[Start of Attachment]

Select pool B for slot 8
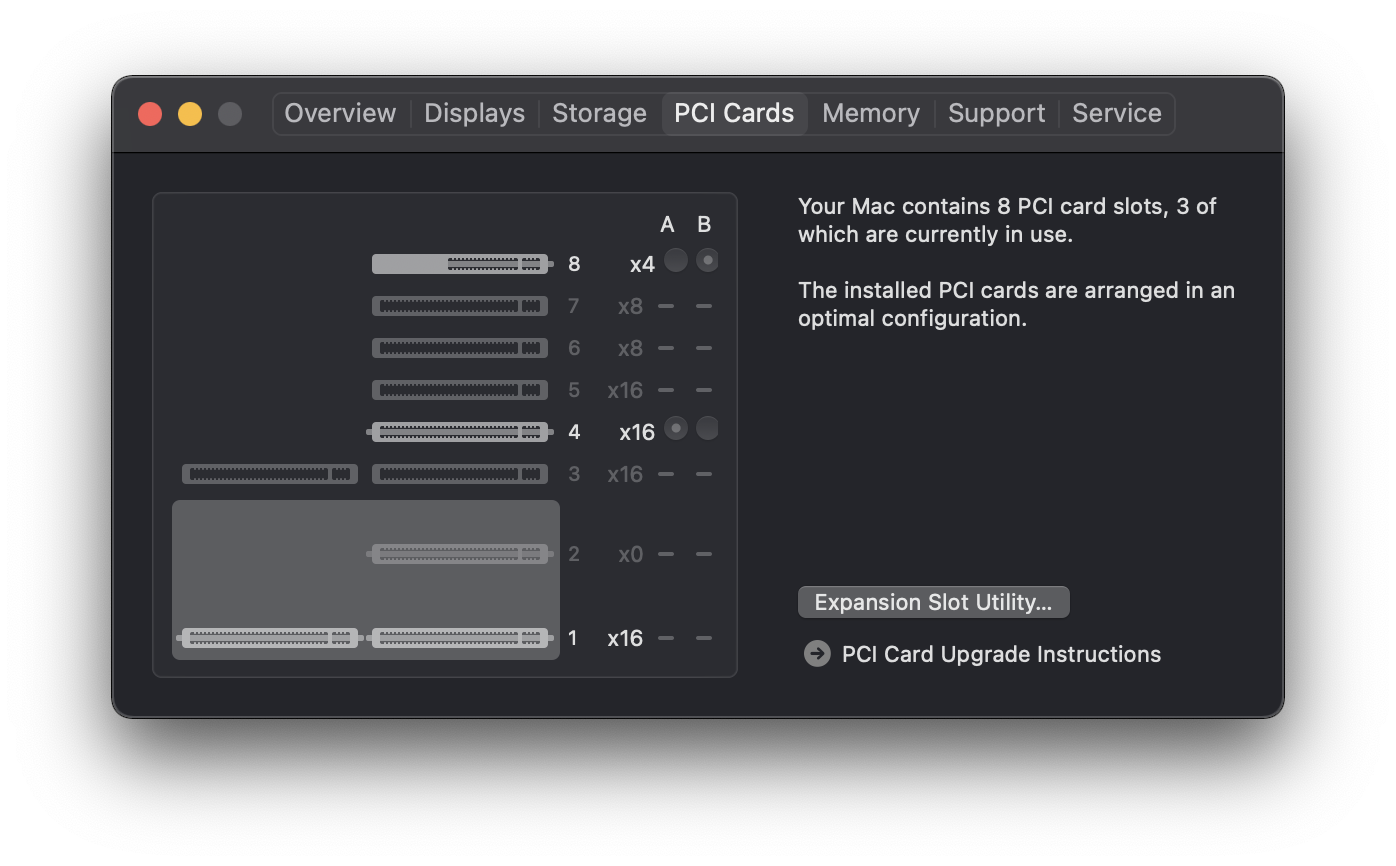 tap(707, 261)
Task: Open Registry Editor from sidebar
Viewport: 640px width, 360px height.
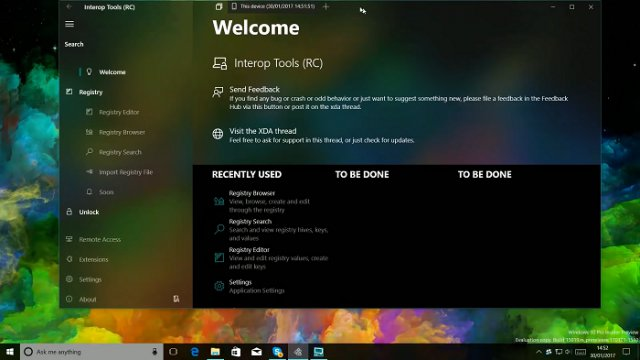Action: coord(119,112)
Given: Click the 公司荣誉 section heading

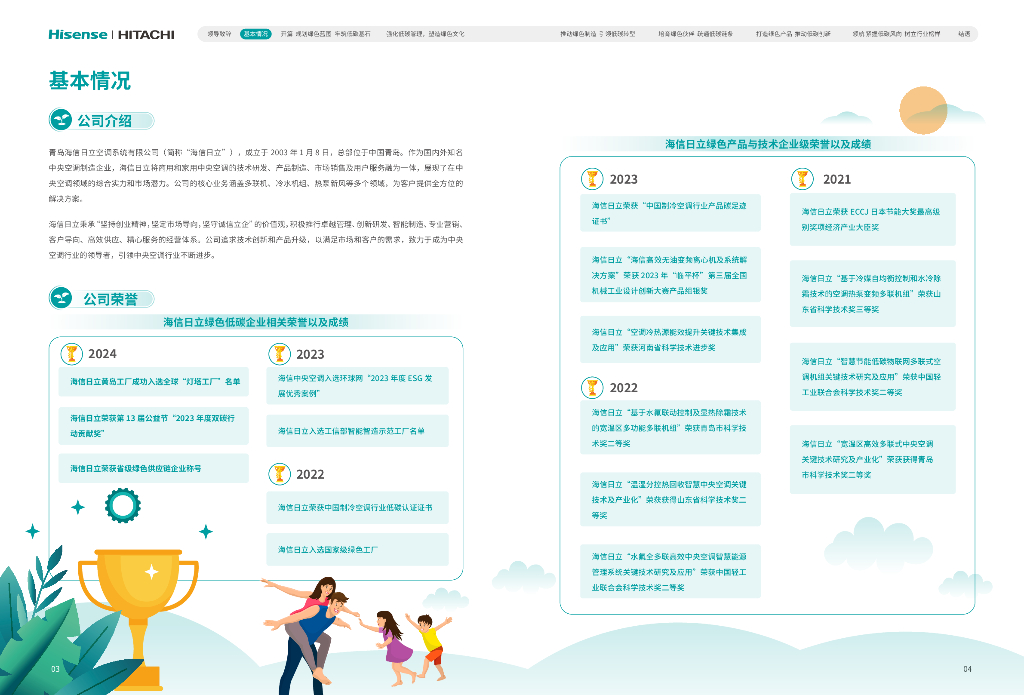Looking at the screenshot, I should pyautogui.click(x=110, y=298).
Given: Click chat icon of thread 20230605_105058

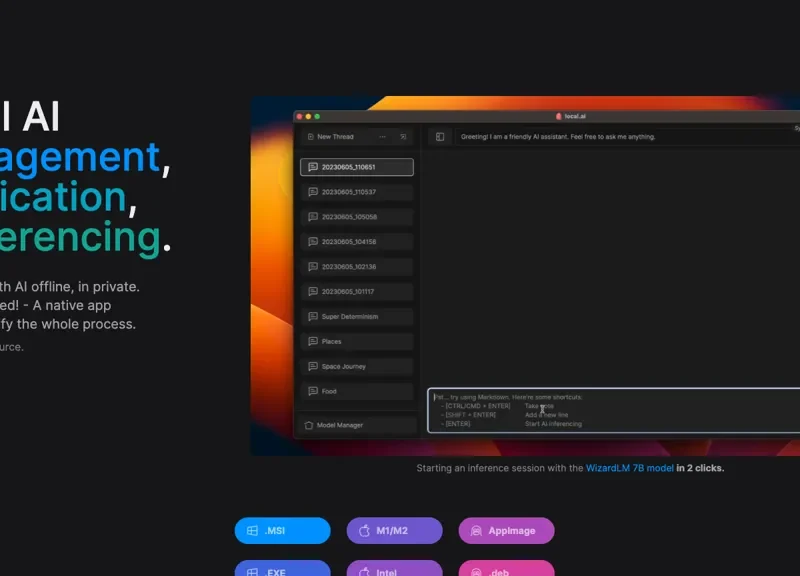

[End of Attachment]

▶ _EXERCISE DETAILS_: Reproduce the whole listing above word for word, but not its pictures.

▶ _RESPONSE_:
Select pool B for slot 8
 tap(707, 261)
Task: Open Registry Editor from sidebar
Viewport: 640px width, 360px height.
Action: coord(119,112)
Given: Click the 公司荣誉 section heading

Looking at the screenshot, I should pyautogui.click(x=110, y=298).
Given: Click chat icon of thread 20230605_105058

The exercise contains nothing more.